Martin Griffin

Personal information
- Nicknames: Big Griffin Big Griff
- Born: 1953/4
- Died: 6 November 2021

Sport
- Sport: Gaelic football
- Position: Full-back/Midfield

Club
- Years: Club
- 197?–19??: Seán Mac Cumhaills

Club titles
- Donegal titles: 1

Inter-county
- Years: County
- 1970s–1990: Donegal
- Ulster titles: 3

= Martin Griffin (Gaelic footballer) =

Donegal Gaelic footballer (died 2021)

Martin Griffin (1953/4 – 6 November 2021) was an Irish Gaelic footballer who played for Seán Mac Cumhaills of Ballybofey and the Donegal county team.

He won three Ulster Senior Football Championship medals with his county, each in a different decade: 1974, 1983 and 1990. He won the last of those at the age of 36. He could play in the full-back position or in midfield.

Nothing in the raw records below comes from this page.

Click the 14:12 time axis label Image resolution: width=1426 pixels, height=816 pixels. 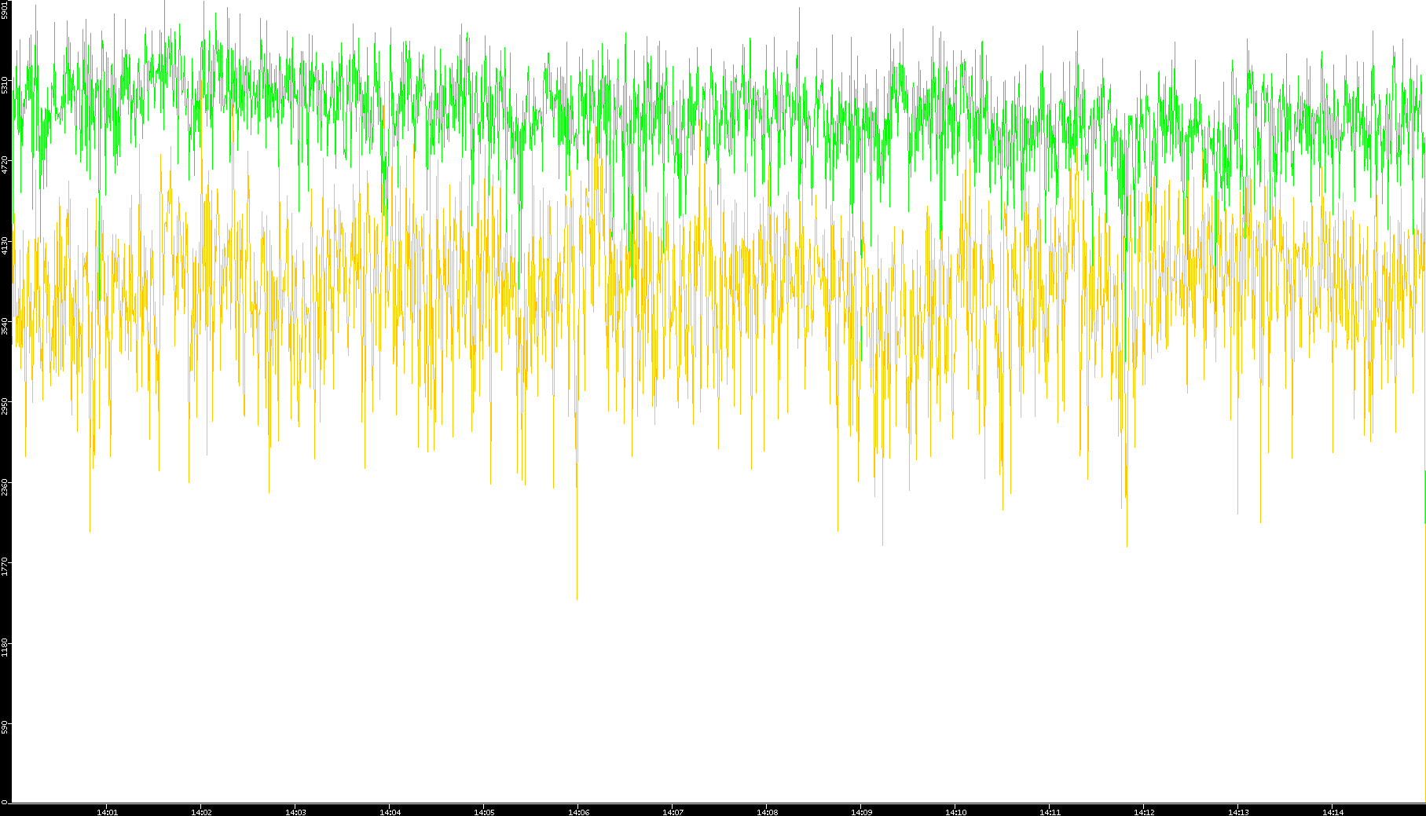[x=1144, y=812]
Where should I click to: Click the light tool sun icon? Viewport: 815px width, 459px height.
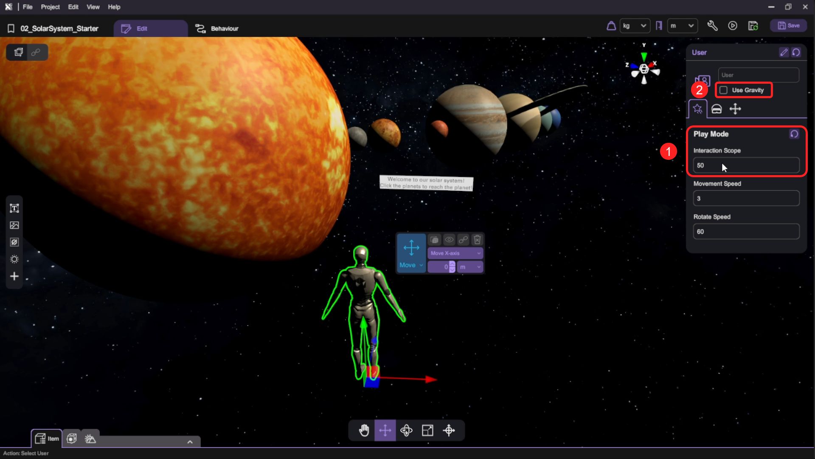14,259
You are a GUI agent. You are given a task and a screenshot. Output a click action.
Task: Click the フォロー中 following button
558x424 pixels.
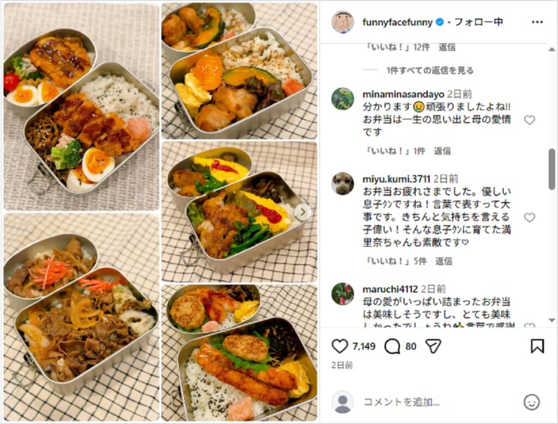coord(478,22)
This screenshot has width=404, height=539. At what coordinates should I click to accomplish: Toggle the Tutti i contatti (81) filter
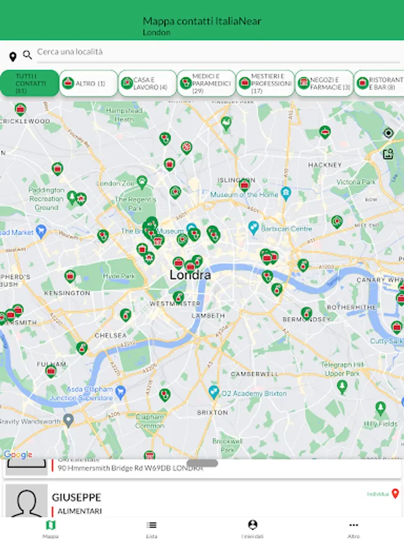(29, 83)
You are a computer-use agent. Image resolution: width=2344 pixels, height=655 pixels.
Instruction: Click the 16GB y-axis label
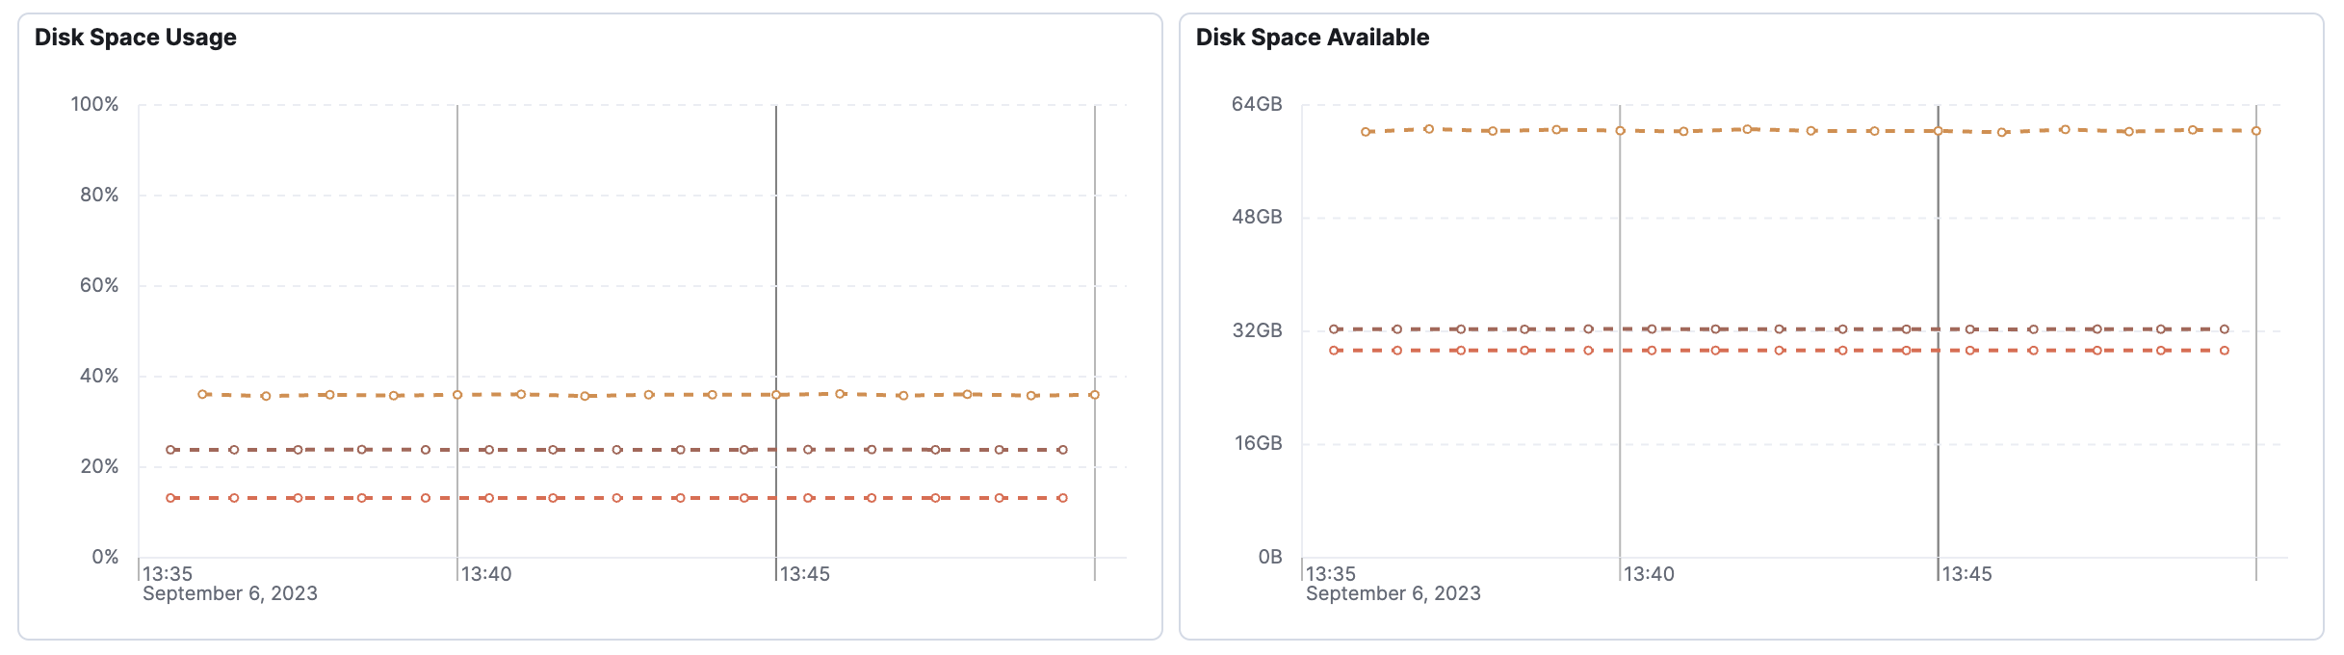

For the second Ulster title he was playing in midfield. He could fetch, kick and had quick hands.

Griffin won a Donegal Senior Football Championship with his club in 1977. He was from Stranorlar. A grandfather, he was married to Margaret and had two daughters Ann Marie and Donna, while his mother May, five brothers and four sisters outlived him.

Griffin died suddenly on 6 November 2021, at the age of 67. A minute's silence was held in memory of Griffin before the final of the 2021 Donegal Senior Football Championship the following day. He was buried later that week at Drumboe Cemetery in Stranorlar, after funeral mass at the Church of Mary Immaculate.